Shocking Consultation Experiences

During her journey to find the right surgeon, Lawler encountered what she described as a particularly unprofessional consultation. "He wasn't for me," she said of one doctor. "He was very rude, and he had just eaten a sandwich, and had sandwich in his teeth. I was like, mate, I'm coming for a consultation. At least just have a glass of water and get the sandwich residue from your teeth."

She continued with disturbing details: "His bedside manner was appalling. I was in there for ten minutes. I was sat opposite him, on the other side of the desk, and he just went, 'OK, take your top off.' Usually you're told to go behind a curtain, there's a chaperone, you take your clothes off and then you say, I'm ready, and then they come around and they examine you."

"So I'm sat opposite him and then I just stand up, take my top off, take my bra off, and he just stares at my boobs and then pokes one of them, gets a tape measure out and goes, yeah, we can do it," Lawler recounted, clearly still disturbed by the memory.

Finding the Right Medical Professional

Thankfully, Lawler's subsequent consultation proved far more professional and reassuring. "Then I went to a proper surgeon who spent an hour within the consultation with a nurse who escorted me behind the curtain and we got undressed and she said, are you ready? I chose the guy that was right for me - a really top surgeon," she explained, emphasizing the importance of finding medical professionals who prioritize patient comfort and dignity.

The Surgical Procedure and Recovery

The 90-minute operation took place under general anaesthetic last Thursday, with Lawler opting to stay overnight in the hospital despite having the option to return home the same day. "I was nil by mouth from the day before," she described. "I spent all day really hungry and really thirsty because you know when they're like, you can't drink water, it just makes you more thirsty."

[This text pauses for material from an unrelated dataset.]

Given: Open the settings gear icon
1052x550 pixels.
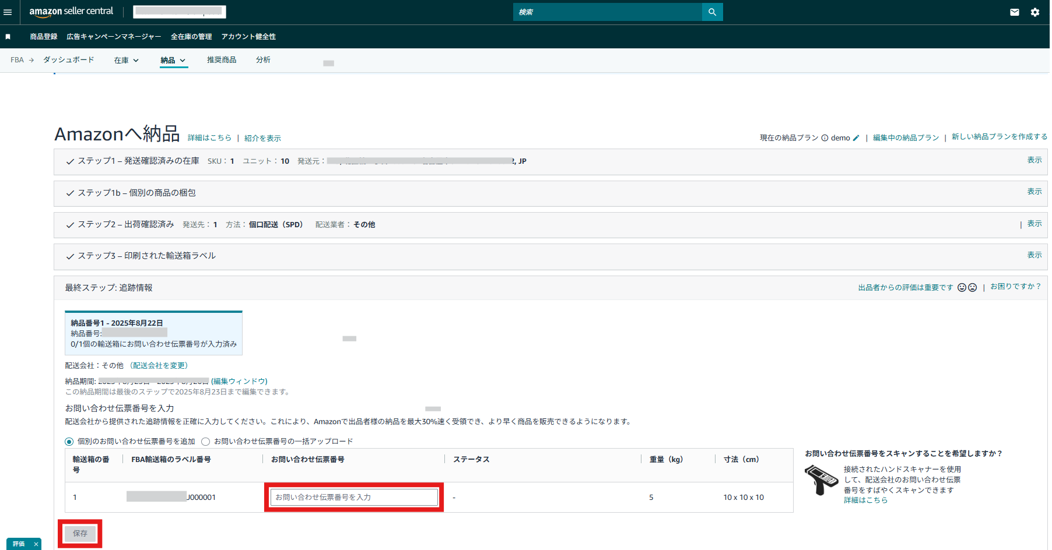Looking at the screenshot, I should coord(1035,12).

Her immediate post-operative experience proved challenging. "When I came around, I felt terribly sick. I was wheeled back into my hospital room and I just remember being so out of it. For three hours I was in and out of consciousness. I kicked over the bedside table, which had a glass bottle and a glass on, smashed everything, all my stuff went everywhere."

Communication with her husband also proved difficult during this disorienting period. Kate's attempts to contact Boj descended into chaos when she inadvertently gave a visiting friend the wrong phone number. "He had to DM [Boj] on Instagram to say that I was okay," she revealed with a touch of humour about the mix-up.

Challenges of Post-Surgical Rest

Following her surgeon's instructions has presented its own challenges for the normally active presenter. "The surgeon said, please don't do anything for the next 24 hours and no housework for a week," she shared, "which I laughed at because I was like, well, the thing is, I do all the housework and my husband won't."

This domestic reality influenced her decision to remain in hospital overnight. "That's why I stayed in the hospital overnight. I didn't have to - I could have gone home the same day. I was like, I'll stay in hospital overnight because I don't trust myself to not start cleaning when I get home."

Despite her best intentions, Lawler admitted to struggling with complete rest. "But I was only doing little bits like cleaning the kitchen. I wasn't raising my arms to open cupboards above my head," she explained, demonstrating the difficulty many patients face in following strict recovery protocols while managing household responsibilities.

Lawler's candid sharing of her experience provides valuable insight into the realities of breast implant maintenance, the importance of careful surgeon selection, and the challenges of post-operative recovery, particularly for women balancing family and household duties alongside their health needs.